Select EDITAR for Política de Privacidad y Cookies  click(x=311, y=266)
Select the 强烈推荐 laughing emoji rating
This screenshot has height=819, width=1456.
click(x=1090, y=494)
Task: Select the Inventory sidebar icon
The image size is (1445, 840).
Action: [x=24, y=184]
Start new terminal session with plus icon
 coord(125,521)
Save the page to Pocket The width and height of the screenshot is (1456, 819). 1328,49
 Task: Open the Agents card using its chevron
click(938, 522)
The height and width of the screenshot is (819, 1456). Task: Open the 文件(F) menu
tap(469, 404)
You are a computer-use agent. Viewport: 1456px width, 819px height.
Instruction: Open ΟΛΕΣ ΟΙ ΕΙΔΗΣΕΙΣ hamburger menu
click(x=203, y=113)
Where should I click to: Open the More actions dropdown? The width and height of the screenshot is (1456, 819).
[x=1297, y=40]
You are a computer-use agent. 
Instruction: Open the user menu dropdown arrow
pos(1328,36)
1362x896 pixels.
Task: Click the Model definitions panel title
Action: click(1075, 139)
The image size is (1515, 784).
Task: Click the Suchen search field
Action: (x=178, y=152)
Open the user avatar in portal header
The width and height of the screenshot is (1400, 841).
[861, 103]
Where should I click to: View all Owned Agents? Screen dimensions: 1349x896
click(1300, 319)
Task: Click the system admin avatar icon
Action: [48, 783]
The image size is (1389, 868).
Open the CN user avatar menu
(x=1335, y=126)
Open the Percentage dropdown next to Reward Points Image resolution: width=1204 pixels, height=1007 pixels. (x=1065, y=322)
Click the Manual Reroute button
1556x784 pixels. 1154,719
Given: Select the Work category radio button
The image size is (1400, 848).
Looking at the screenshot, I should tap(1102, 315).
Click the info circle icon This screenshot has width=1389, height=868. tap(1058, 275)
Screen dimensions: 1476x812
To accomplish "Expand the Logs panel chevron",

━━━━━━━━━━━━━━━━━━━━

Only the lines from the one containing "Click the Manual Reroute button" through the end of the records above belong in the output, each exactly as it stands, both ends included.

Click the Manual Reroute button
1556x784 pixels. 1154,719
Given: Select the Work category radio button
The image size is (1400, 848).
Looking at the screenshot, I should tap(1102, 315).
Click the info circle icon This screenshot has width=1389, height=868. tap(1058, 275)
Screen dimensions: 1476x812
To accomplish "Expand the Logs panel chevron",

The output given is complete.